Scrivanie e tavoli a scomparsa: le soluzioni salvaspazio per ricavare un angolo studio in casa


Lo smart working, lo studio da casa e la necessità di gestire ogni giorno computer, documenti e dispositivi hanno cambiato il modo di progettare gli interni. Se fino a pochi anni fa la scrivania era un mobile destinato quasi esclusivamente alla cameretta o allo studio, oggi è diventata una presenza sempre più richiesta anche nel soggiorno, nell’ingresso, in camera da letto e perfino nei disimpegni. Il problema è che non sempre le abitazioni contemporanee dispongono di una stanza dedicata o di metri quadrati sufficienti.

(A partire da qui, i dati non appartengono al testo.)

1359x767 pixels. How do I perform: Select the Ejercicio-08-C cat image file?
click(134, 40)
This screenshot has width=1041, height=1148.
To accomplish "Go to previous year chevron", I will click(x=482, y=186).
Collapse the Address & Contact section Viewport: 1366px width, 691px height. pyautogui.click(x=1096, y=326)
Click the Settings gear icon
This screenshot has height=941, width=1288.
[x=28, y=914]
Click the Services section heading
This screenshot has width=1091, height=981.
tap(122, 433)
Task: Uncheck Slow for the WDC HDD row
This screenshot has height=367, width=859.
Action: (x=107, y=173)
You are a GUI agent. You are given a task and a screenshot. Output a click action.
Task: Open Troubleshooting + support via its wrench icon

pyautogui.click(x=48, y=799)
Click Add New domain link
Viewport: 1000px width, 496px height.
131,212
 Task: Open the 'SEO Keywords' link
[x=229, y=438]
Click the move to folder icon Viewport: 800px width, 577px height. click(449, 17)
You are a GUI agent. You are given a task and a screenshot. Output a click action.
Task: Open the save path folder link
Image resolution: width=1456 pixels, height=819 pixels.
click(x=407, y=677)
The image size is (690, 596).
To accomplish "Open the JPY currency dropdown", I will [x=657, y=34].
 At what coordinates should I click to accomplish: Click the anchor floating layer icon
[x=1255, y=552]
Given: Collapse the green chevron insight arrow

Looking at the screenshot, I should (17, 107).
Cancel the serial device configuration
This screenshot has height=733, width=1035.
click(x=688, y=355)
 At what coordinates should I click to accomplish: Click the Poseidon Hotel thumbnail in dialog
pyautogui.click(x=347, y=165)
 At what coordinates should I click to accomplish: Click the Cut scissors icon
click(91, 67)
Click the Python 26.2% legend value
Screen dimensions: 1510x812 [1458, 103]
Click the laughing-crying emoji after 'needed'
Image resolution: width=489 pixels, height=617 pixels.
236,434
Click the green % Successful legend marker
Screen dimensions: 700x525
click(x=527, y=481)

È proprio in questo contesto che le scrivanie e i tavoli a scomparsa rappresentano una delle soluzioni più intelligenti. Da chiusi occupano lo spazio di una mensola, di un pensile o di una consolle; quando servono si trasformano in un piano di lavoro confortevole, spesso completo di ripiani, vani portaoggetti, passacavi e sistemi di apertura assistita. Alcuni modelli integrano perfino piccoli contenitori o consentono di riporre le sedie pieghevoli all’interno della struttura.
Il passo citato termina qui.